How would you respond if your most reckless companion from your teenage years reappeared? What if you were dying of cancer and had nothing to lose? What if you were plagued by remorse for getting your friend imprisoned 10 years ago? Suppose you were the one she landed in the clink and you were only being released to succumb to illness in her care? If you used to be a nearly unbeatable pair of scam artists who still had a stash of disguises left over from your glory days and a deep desire for one last thrill?
These questions and beyond are the questions that Frauds, an original series featuring Suranne Jones and Jodie Whittaker, presents to viewers on a wild, thrilling six-part ride that follows two female fraudsters bent on pulling off one last job. Echoing an earlier work, Jones co-created this with her collaborator, and it has all the same strengths. Much like the mystery-thriller formula served as a backdrop to emotional conflicts gradually unveiled, here the grand heist the protagonist Roberta (Bert) has meticulously arranged while incarcerated after learning her prognosis is the vehicle for a deep dive into companionship, deceit, and affection in every variation.

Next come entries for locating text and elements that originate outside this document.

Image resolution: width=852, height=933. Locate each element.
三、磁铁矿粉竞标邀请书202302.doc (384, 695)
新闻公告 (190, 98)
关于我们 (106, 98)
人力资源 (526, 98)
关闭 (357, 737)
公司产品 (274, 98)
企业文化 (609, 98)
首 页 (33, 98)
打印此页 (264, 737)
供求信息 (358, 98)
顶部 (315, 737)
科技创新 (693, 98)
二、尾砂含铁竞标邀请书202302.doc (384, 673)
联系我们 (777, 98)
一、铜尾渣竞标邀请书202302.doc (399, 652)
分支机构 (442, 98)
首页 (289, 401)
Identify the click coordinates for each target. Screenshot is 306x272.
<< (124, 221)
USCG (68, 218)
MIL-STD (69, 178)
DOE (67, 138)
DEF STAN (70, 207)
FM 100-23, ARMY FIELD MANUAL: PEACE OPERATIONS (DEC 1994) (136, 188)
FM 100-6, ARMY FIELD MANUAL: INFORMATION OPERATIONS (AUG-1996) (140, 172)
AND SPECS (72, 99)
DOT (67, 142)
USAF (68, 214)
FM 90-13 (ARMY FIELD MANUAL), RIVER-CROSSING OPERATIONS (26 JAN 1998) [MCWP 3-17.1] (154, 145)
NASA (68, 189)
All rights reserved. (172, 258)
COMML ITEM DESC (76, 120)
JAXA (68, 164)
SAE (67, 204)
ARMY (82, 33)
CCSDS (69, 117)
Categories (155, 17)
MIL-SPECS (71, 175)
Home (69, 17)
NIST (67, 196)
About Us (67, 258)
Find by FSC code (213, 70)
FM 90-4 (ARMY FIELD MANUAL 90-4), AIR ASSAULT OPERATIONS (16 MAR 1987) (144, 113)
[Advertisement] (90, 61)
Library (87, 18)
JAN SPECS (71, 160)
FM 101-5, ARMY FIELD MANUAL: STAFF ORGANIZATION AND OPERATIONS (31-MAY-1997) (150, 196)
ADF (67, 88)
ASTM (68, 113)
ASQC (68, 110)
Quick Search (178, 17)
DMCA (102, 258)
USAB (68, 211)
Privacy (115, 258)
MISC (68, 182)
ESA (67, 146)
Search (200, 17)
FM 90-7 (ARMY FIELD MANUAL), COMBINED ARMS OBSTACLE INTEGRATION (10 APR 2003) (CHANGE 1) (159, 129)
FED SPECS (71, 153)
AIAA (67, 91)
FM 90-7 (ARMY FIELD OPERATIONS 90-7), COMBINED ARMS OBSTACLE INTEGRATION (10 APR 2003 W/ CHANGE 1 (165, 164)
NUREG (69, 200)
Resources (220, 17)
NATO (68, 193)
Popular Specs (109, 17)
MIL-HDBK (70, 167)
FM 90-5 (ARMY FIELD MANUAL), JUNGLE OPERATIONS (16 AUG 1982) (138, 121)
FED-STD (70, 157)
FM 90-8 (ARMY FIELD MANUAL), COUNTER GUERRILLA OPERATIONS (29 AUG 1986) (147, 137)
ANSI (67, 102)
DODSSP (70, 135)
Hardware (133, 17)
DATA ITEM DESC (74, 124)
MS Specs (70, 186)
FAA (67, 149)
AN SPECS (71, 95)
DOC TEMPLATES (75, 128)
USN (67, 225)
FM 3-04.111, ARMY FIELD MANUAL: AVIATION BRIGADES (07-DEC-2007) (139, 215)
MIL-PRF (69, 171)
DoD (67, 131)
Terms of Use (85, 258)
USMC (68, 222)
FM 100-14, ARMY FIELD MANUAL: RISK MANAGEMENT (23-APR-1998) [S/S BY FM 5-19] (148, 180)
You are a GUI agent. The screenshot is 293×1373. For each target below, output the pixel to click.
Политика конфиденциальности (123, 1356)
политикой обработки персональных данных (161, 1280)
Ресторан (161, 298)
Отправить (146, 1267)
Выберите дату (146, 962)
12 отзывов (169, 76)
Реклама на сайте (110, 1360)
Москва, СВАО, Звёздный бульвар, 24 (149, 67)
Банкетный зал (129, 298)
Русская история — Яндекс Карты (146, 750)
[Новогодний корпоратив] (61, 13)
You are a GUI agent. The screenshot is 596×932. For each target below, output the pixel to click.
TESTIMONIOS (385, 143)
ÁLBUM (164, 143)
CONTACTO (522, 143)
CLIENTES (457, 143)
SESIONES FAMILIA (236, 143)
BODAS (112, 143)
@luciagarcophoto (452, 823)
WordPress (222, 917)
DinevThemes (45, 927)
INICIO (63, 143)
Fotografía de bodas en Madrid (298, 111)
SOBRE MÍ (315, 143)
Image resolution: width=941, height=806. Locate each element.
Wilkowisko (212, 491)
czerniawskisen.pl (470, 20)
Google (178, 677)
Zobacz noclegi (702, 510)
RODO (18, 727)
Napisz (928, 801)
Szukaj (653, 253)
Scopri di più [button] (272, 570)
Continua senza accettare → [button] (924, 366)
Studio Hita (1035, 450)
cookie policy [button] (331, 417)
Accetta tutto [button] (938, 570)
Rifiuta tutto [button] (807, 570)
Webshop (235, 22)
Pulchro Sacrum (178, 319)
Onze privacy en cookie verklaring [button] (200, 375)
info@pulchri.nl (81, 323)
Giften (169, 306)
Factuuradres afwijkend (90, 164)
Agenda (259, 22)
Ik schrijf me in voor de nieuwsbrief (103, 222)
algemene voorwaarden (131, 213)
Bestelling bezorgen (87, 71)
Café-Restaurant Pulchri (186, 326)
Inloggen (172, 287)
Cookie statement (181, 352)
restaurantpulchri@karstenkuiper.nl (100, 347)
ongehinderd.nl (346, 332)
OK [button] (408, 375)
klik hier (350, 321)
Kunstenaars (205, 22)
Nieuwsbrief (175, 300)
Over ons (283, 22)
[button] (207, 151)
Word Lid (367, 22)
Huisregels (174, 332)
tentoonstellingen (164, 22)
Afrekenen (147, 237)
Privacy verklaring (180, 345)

Bert is placed under the supervision of Sam (Whittaker), who resides close by in the Andalucían hills. Guilt stopped her from ever visiting Bert, but she has stayed close and avoided scams without her – “Bit crass with you in prison for a job I botched.” And to prepare for Bert’s, if brief, life on the outside, she has bought her plenty of new underwear, because there are many ways for female friends to show repentance and a classic example is the acquisition of “a big lady-bra” following ten years of underwire-free prison-issue rubbish.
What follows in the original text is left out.